Google Groups no longer supports new Usenet posts or subscriptions. Historical content remains viewable.
Dismiss

File > 2G on a dvd

13 views
Skip to first unread message

Rhialto

unread,
Nov 28, 2004, 6:34:35 PM11/28/04
to curren...@netbsd.org
I wanted to burn a file to dvd that is slightly over 2 gigabytes in
size. The cdrecord (cdrtools) in pkgsrc (version 2.00.3) refused to put
the file in the image; it claimed the file was too large.

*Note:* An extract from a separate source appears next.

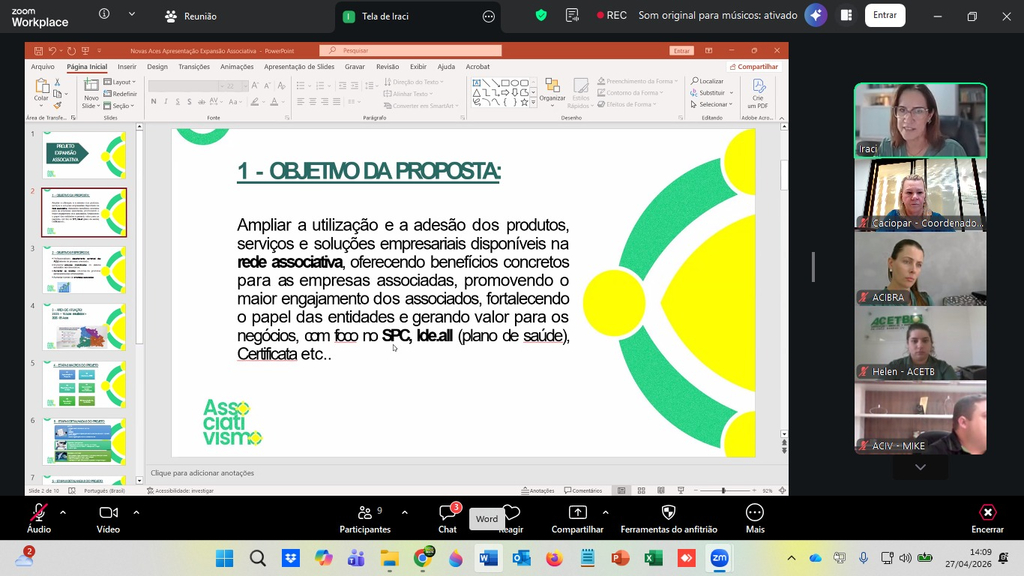The image size is (1024, 576).
Task: Open the AI Companion sparkle icon
Action: (816, 15)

mkisofs: Value too large to be stored in data type. File FOO is too large - ignoring

After googling for the message I followed a suggestion (
http://lantech.geekvenue.net/chucktips/jason/chuck/1077301682/index_html
) and retried with cdrtools 2.01 (after adapting the patches from pkgsrc
a bit). This indeed made an image without complaint, however the file
does not look good (NetBSD/alpha 1.6.2):

-r--r--r-- 1 root wheel 18446744071564173312 Oct 30 13:23 FOO

Also, when trying to look at the data, the file appears empty.

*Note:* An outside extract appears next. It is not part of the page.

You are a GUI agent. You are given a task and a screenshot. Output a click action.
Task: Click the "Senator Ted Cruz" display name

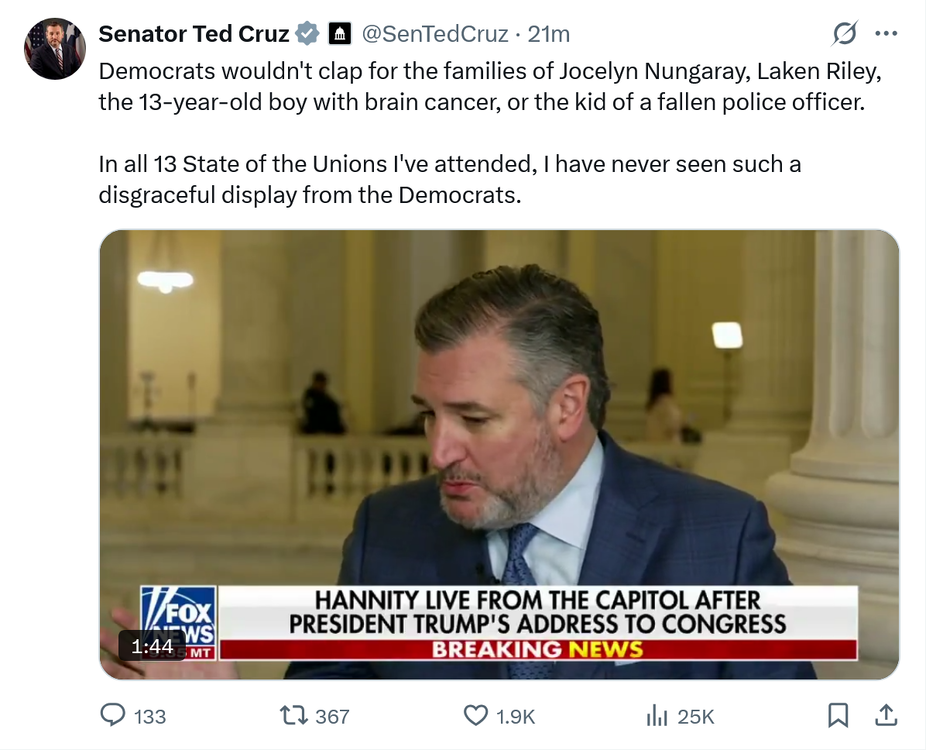click(194, 34)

but when I put the dvd in my laptop (NetBSD/i386 2.0_BETA) it is ok:

-r--r--r-- 1 root wheel 2149588992 Oct 30 13:23 FOO

Note that the low 32 bits of 18446744071564173312 form 2149588992.

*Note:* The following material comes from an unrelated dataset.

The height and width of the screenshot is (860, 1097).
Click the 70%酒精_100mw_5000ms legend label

According to diff this file is identical to the original.

Mounting the dvd on the Alpha and nfs-mounting it on the i386 gives the
same behaviour as seen directly on the Alpha.

I see several things that could be going on here:

1a) some bug in cd9660 in 1.6.2 that was fixed in 2.0
1b) some bug in cd9660 that manifests itself only on 64-bit systems

and/or

2) some bug in mkisofs that still creates corrupt cds, perhaps only when
run on a 64-bit system

Does anybody know, at least about 1a or 1b?

-Olaf.
--
-- Ceterum censeo "authored[1]" delendum esse.
___ Olaf 'Rhialto' Seibert -- [1] Ugly English neologism[2].
\X/ rhialto/at/xs4all.nl -- [2] For lawyers whose English/Latin is below par.

Rhialto

unread,
Nov 28, 2004, 7:21:14 PM11/28/04
to curren...@netbsd.org
On Mon 29 Nov 2004 at 00:08:07 +0100, Rhialto wrote:
> I see several things that could be going on here:
>
> 1a) some bug in cd9660 in 1.6.2 that was fixed in 2.0
> 1b) some bug in cd9660 that manifests itself only on 64-bit systems
>
> and/or
>
> 2) some bug in mkisofs that still creates corrupt cds, perhaps only when
> run on a 64-bit system
>
> Does anybody know, at least about 1a or 1b?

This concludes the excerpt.